Страница 3 из 7
«Волны памяти всё чаще уносили в те, увы, уже далёкие годы… Неужели старею?» – подумал Старик.
Бугорки… Самые, наверное, по-детски счастливые дни в жизни. Бугорки – малюсенькая, на дюжину домов улочка на окраине Питера, за Троицким полем, на границе с посёлком Рыбацкое. Там, где проспект Обуховской Обороны плавно переходит в Рыбацкий. Пройти оставшиеся от войны бетонные противотанковые надолбы, установленные на тот случай, если бы фашисты прорвались, – здесь проходил внутренний пояс обороны Ленинграда, спуститься вниз – вот они… Бугорки… Надо же, какое название…
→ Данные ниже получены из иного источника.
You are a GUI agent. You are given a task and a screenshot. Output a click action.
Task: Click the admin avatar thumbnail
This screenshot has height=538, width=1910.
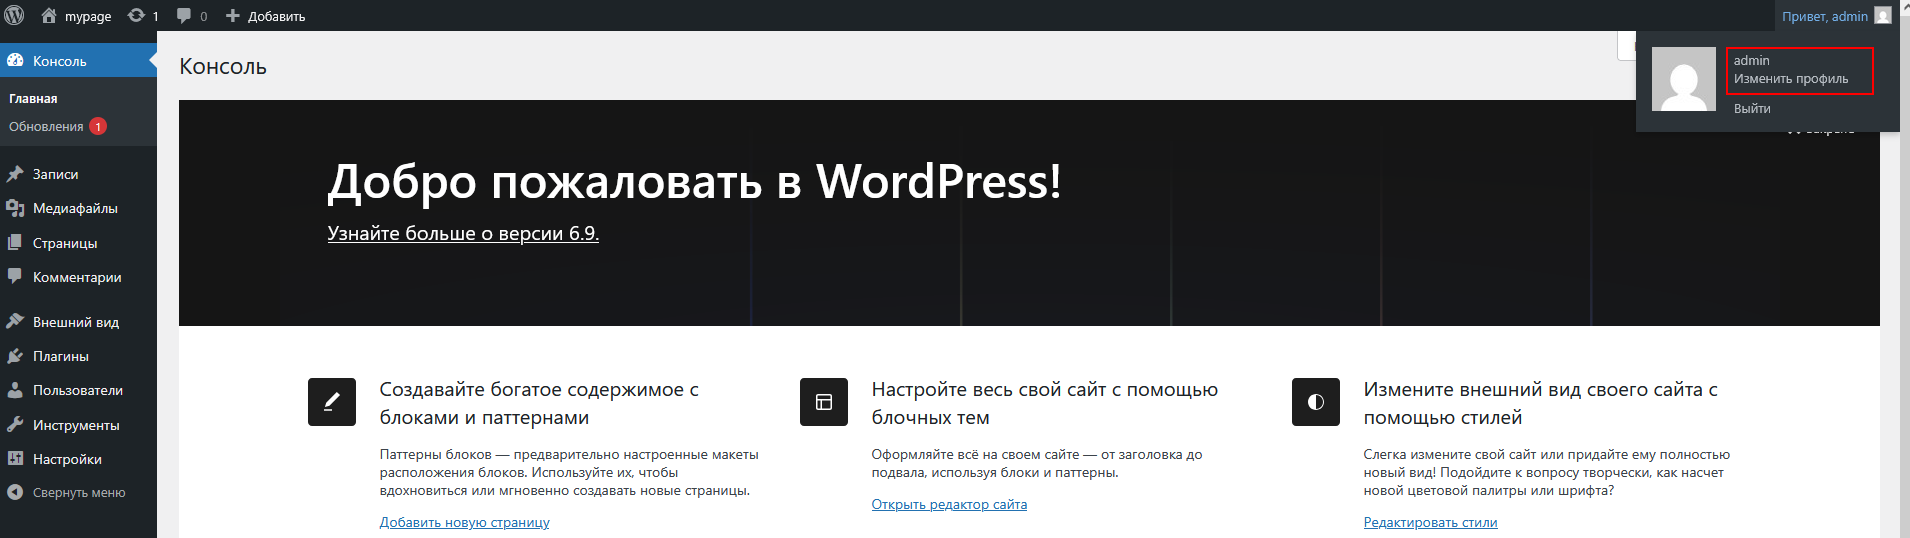tap(1683, 79)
И впрямь, бугорки… Отсюда – пешком в школу, 2 км – не расстояние для молодых ног. Школа в Рыбацком – солидное каменное трёхэтажное здание на берегу Невы. Построенный по проекту Льва Шишко в 1909 году «Училищный дом» должен был стать архитектурным украшением всей округи и долгое время таковым являлся. Школа по праву считалась очагом просвещения в традициях лучших русских гуманитариев. Годы «реформ» превратили исторический памятник, объект культурного наследия в развалюху, проданную в 2006 году с аукциона и снесённую в угоду планам устроить здесь «дом отдыха»… Общественность билась за здание до конца, но… Современные школьные стандарты не позволяли восстановить учебное заведение, да и необходимость в нём отпала.
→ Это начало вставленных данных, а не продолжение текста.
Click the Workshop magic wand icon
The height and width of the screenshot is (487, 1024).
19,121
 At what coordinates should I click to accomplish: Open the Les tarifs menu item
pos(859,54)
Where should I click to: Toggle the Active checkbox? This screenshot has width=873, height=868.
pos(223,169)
О самом Рыбацком известно, что поселение (или Рыбная Слобода) было создано по приказу Петра I. Сюда были переселены семьи нескольких десятков рыбаков, чтобы снабжать царский стол невской рыбой. Расположенное на Шлиссельбургском тракте оно занимало выгодное положение, постепенно расширялось и богатело. Рыбаки жили общиной, их миновало крепостное право. Возможно, это обстоятельство сыграло важную роль в ходе войны со шведами, когда на помощь флотилии адмирала Чичагина пришли галеры с морским народным ополчением. В честь их воинской доблести воздвигли обелиск, на фронтоне которого выбито:
«Сооружён в память усердия села Рыбацкого крестьян, добровольно нарядивших с четырёх пятого человека на службу Родине во время шведской войны.1789. 15-го июня».
Домой иногда возвращались по «гонкам». Борька Котельников, рыжеволосый и веснушчатый, заводной, смешливый парнишка, – с ним всегда можно было поболтать, – ничего не имел против. С ним часто задерживались после уроков в классной комнате на первом этаже поиграть в шахматы. Другие ребята, одноклассники, жили в Рыбацком, а таких, как он с Борькой, «городских», в школе было мало.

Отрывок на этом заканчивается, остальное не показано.